July 19, 2004

"Bush is a bigot."

So says an editorial in today's Capital Times. The reason is his support for the Gay Marriage Amendment. I certainly don't like the amendment, but I also don't like the sort of crude name-calling and overstatement that marks this editorial:
On the same day that the amendment was dying in the U.S. Senate, Bush was prancing around Wisconsin claiming that the amendment was needed in order to preserve "traditional marriage" and "stable families."

(Side point: I've complained about the use of the word "prancing" before. If you want to complain about Bush not caring enough about gay people, how about staying away from a word that is used to describe a man when you want to make him seem insufficiently masculine?)
Bush is lying. Families, traditional or otherwise, are not threatened by allowing loving couples to marry. Heterosexual couples who marry lose no rights if homosexuals marry. The character, content and context of a union between a man and a woman is not altered when same-sex couples are allowed to formalize their relationships.

Gay and lesbians have been marrying in Canada for a year now, and in Massachusetts for several months. There has been no change in the stability of the "traditional" family anywhere that same-sex marriages have been allowed. Nor has there been any decrease in respect for the institution of marriage - marriages between heterosexuals have continued to be performed, without interruption or any problems.

So why is the president lying about a supposed threat posed by allowing same-sex couples to marry?

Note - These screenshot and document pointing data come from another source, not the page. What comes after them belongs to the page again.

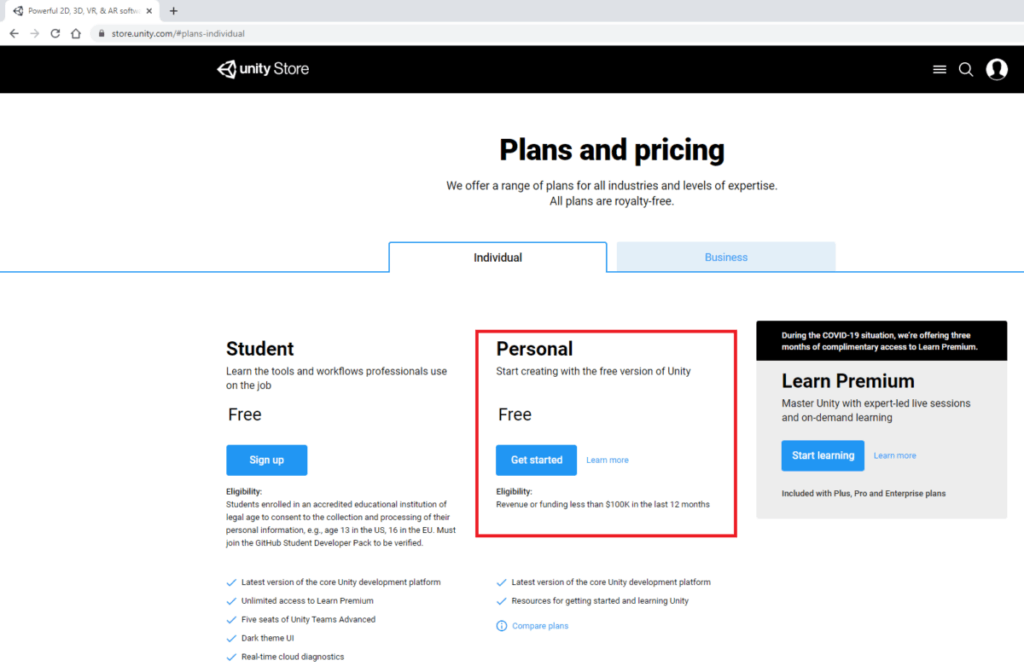The height and width of the screenshot is (666, 1024).
Task: Open the hamburger menu icon
Action: [939, 69]
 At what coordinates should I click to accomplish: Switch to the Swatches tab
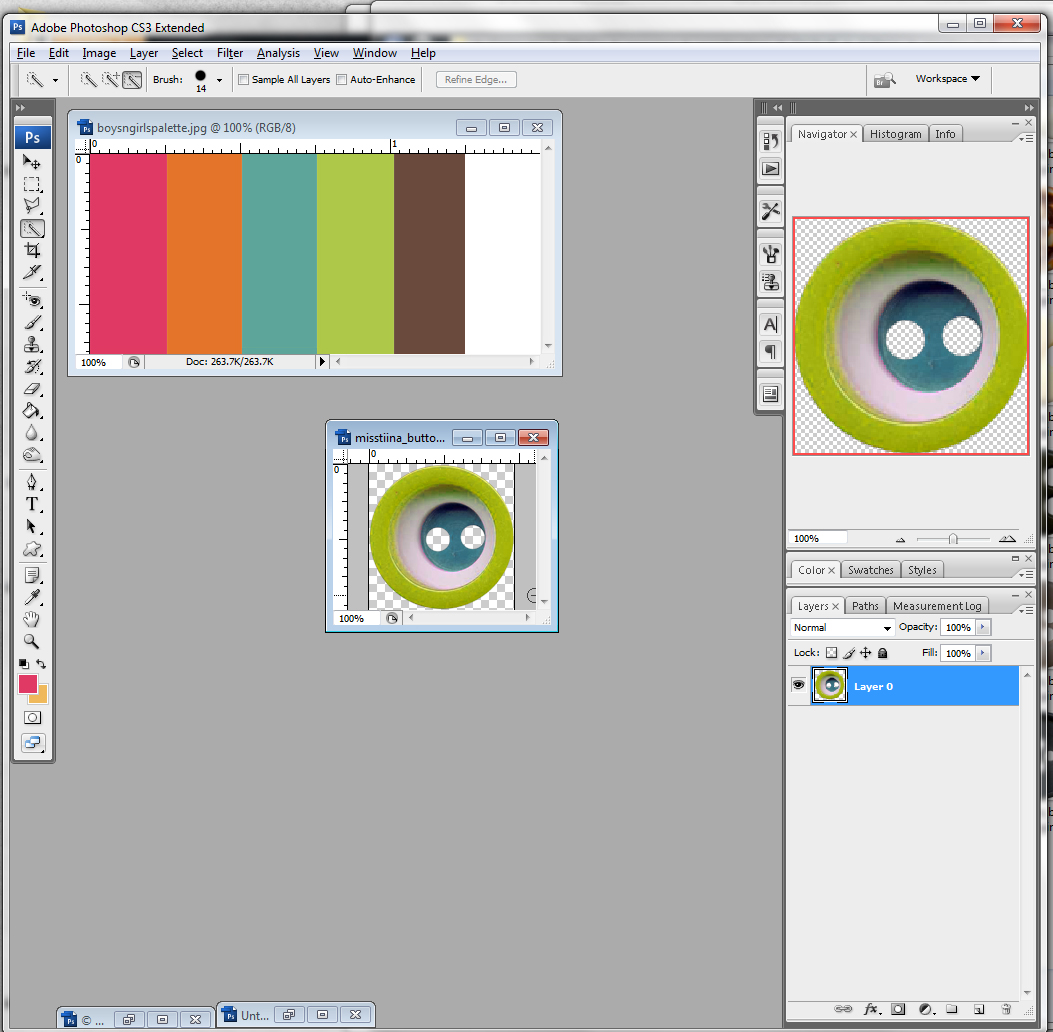pos(870,569)
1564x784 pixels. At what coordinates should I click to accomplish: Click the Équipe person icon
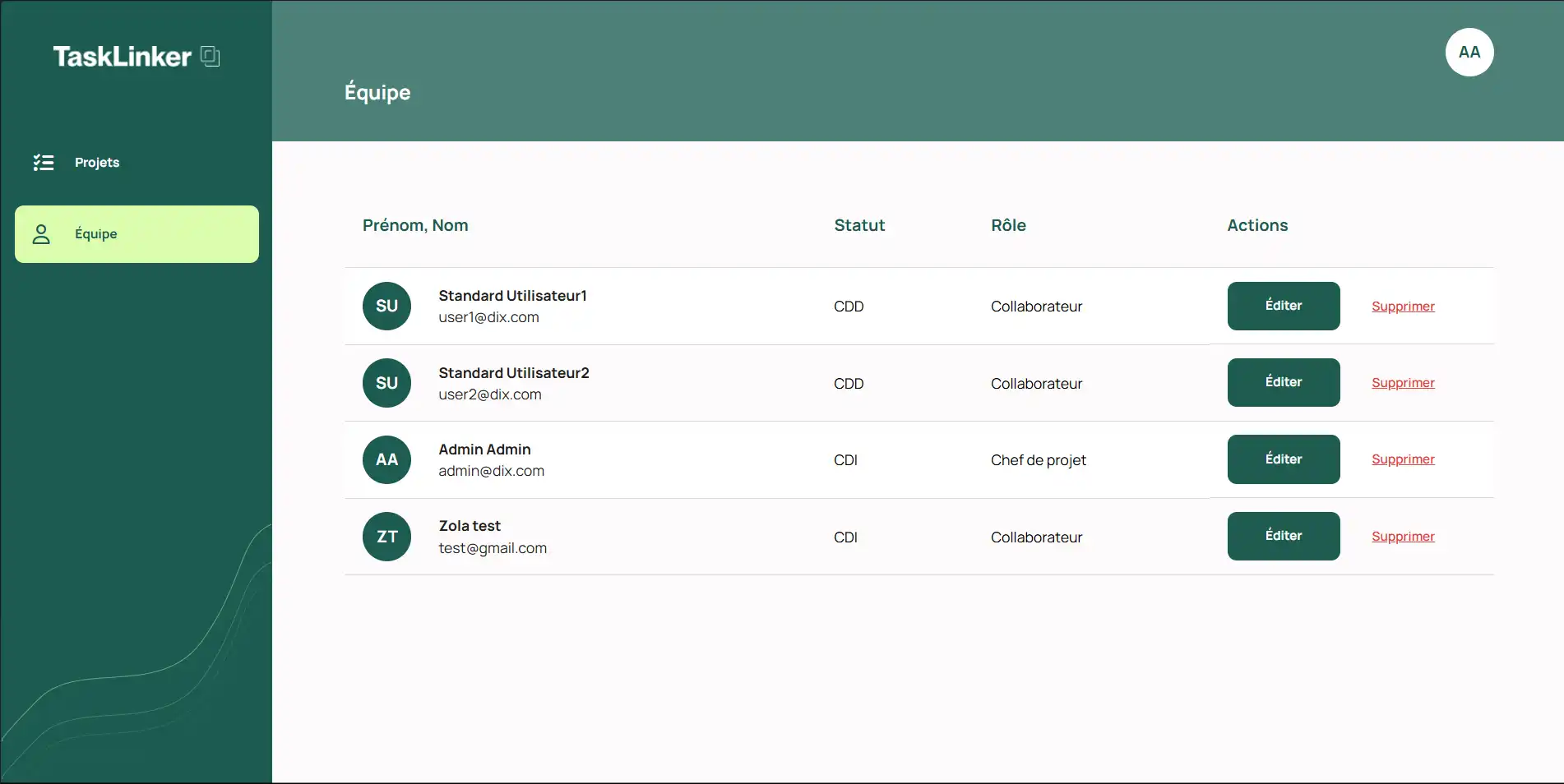(41, 234)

Not every case of weak reasoning or insufficient evidence is "lying." If it were, then the Capital Times would be "lying" when it claims the casual observation of "several months" of gay marriage in Massachusetts proves that there has been "no change in the stability of the 'traditional family.'"

Why is he attempting to demean the country's most important document by smearing it with an official sanction of discrimination?

Out of respect for the president and his office, we suggest that he is a bigot.

What a shabby, ridiculous way to write an editorial! Do the proponents of gay marriage hope to win their cause by intimidating the opposition with name-calling? The argument for gay marriage is completely sound and reasonable. Why abandon the high ground in the debate as if you think that reason is not on your side? Bush isn't lying and he isn't a bigot, he's just pandering--and that's bad enough.